Wanted: Cheaper robots able to do new operations

ROBOT SURGEON: The da Vinci robot is integrated with a patient operating room table


    Jul 29, 2016

    Wanted: Cheaper robots able to do new operations


    EVEN though many doctors see the need for improvement, surgical robots are poised for big gains in operating rooms around the world.

    Within five years, one in three United States operations - more than double current levels - is expected to be performed with robotic systems, with surgeons sitting at computer consoles guiding mechanical arms.

    Companies developing new robots also plan to expand their use in India, China and other emerging markets.

    Robotic surgery has been long dominated by pioneer Intuitive Surgical, which has more than 3,600 of its da Vinci machines in hospitals worldwide.

    It said last week the number of procedures that used them jumped by 16 per cent in the second quarter compared with a year earlier.

    The anticipated future growth - and perceived weaknesses of the current generation of robots - is attracting deep-pocketed rivals, including Medtronic and a start-up backed by Johnson & Johnson and Google.

    Developers of the next wave aim to make the robots less expensive, more nimble and capable of performing more types of procedures.

    Although surgical robots run an average of US$1.5 million (S$2 million) and entail maintenance expenses, insurers pay no more for operations that utilise the systems than for other types of minimally-invasive procedures, such as laparoscopy to examine the organs inside the abdomen.

    Still, most top US hospitals for cancer treatment, urology, gynaecology and gastroenterology have made the investment.

    Surgical robots are used in hernia repair, bariatric surgery, hysterectomies and the vast majority of prostate removals in the US, according to Intuitive Surgical data.

    Doctors say they reduce fatigue and give them greater precision.

    But robot-assisted surgery can take up more time than traditional procedures, reducing the number of operations the surgeon can perform.
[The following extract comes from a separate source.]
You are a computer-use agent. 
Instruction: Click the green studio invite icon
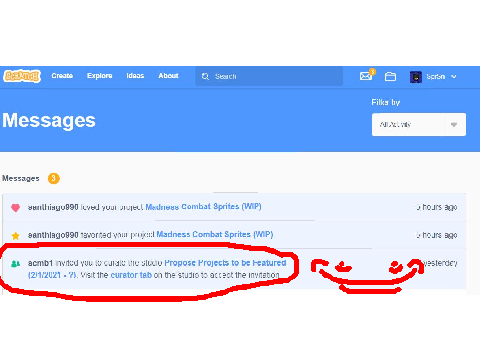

That has turned off some like Dr Helmuth Billy.

    He said equipping the da Vinci robot's arms with instruments slowed him down. He rarely uses it now.

    "If I have to constantly dock and undock da Vinci, it becomes cumbersome," he added.

    To gain an edge, new robots will need to outperform laparoscopic surgery, said Dmitry Oleynikov, who heads a robotics task force for the Society of American Gastrointestinal and Endoscopic Surgeons.

    Surgeons also want robots to provide a way to feel the body's tissue remotely and better camera-image quality.